REQUIRED ACTION ▸ Print all the data below exactly, without images.

····················

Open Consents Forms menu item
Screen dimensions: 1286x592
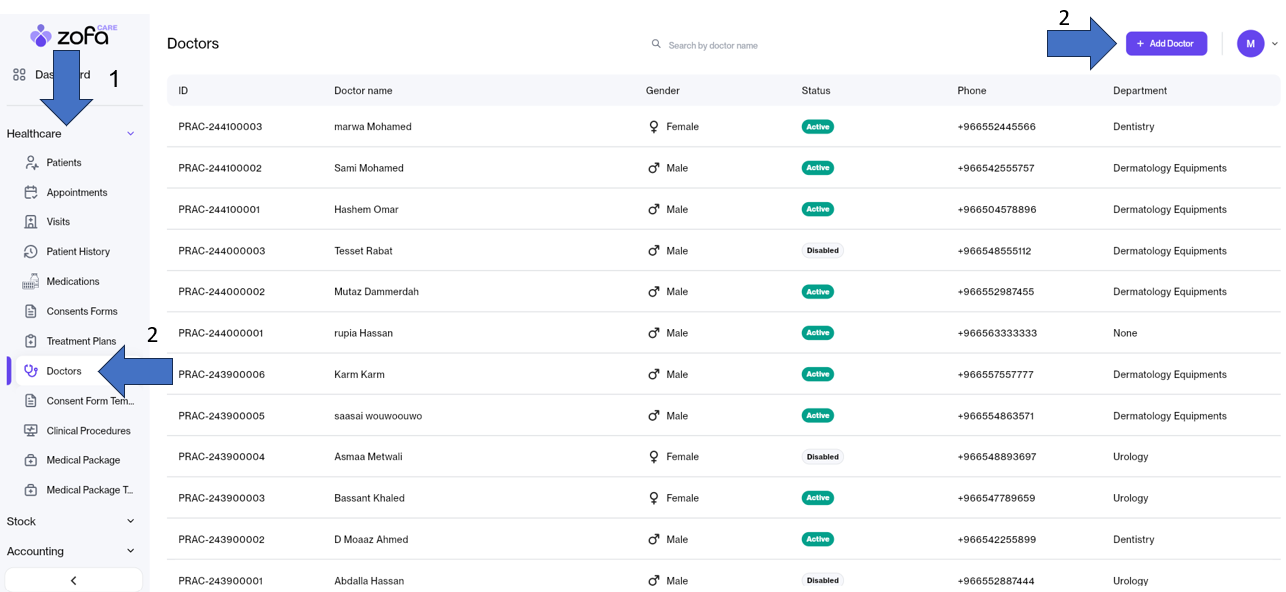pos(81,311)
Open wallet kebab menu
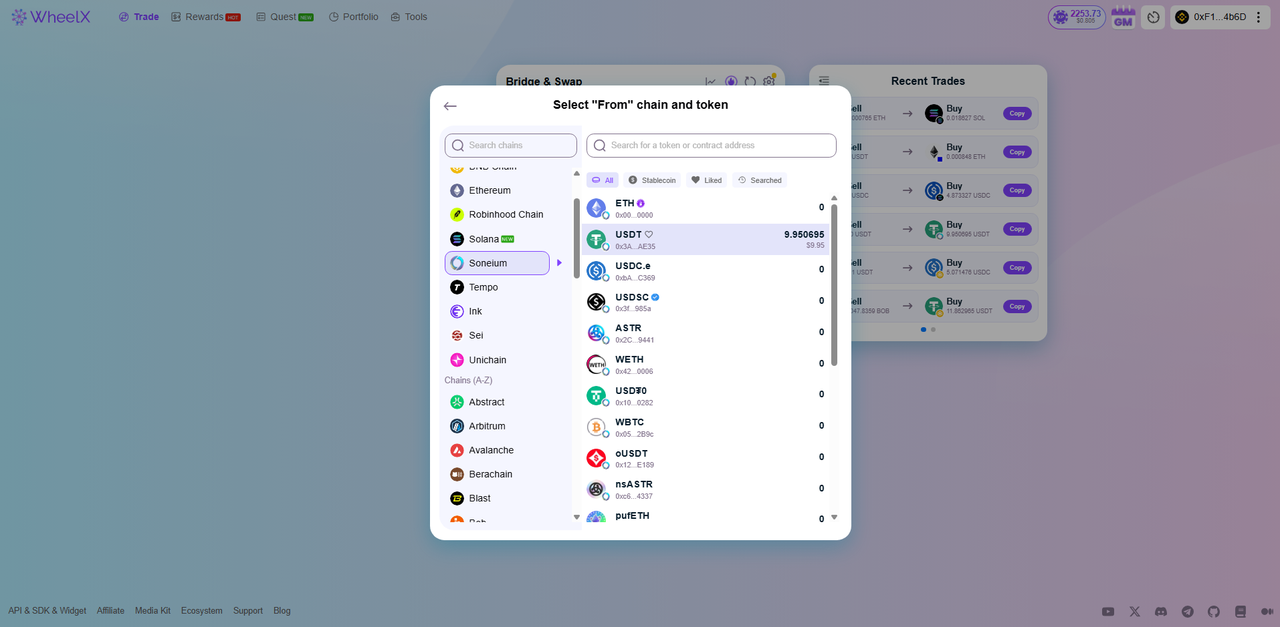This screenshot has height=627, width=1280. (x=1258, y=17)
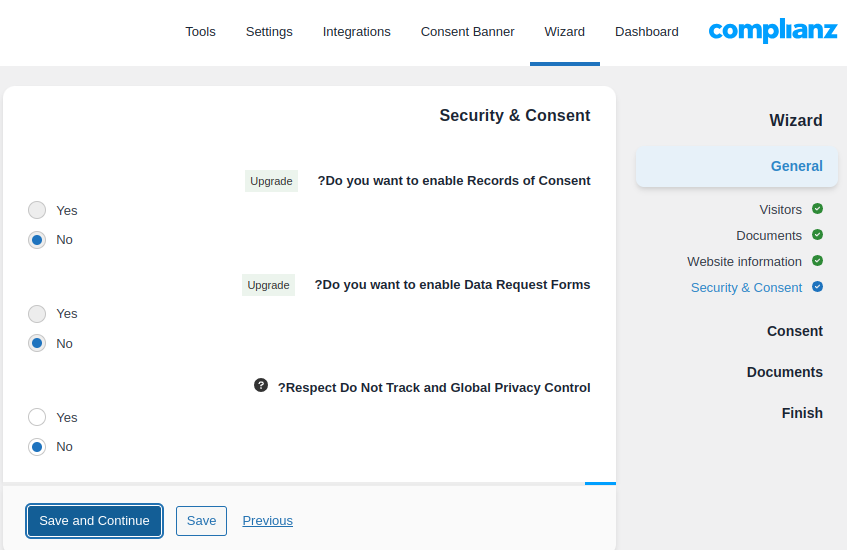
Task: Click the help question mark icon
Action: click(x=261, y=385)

····················

TASK ANSWER ▸
Open Consents Forms menu item
Screen dimensions: 1286x592
pos(81,311)
Open wallet kebab menu
This screenshot has height=627, width=1280. (x=1258, y=17)
Task: Click the help question mark icon
Action: click(x=261, y=385)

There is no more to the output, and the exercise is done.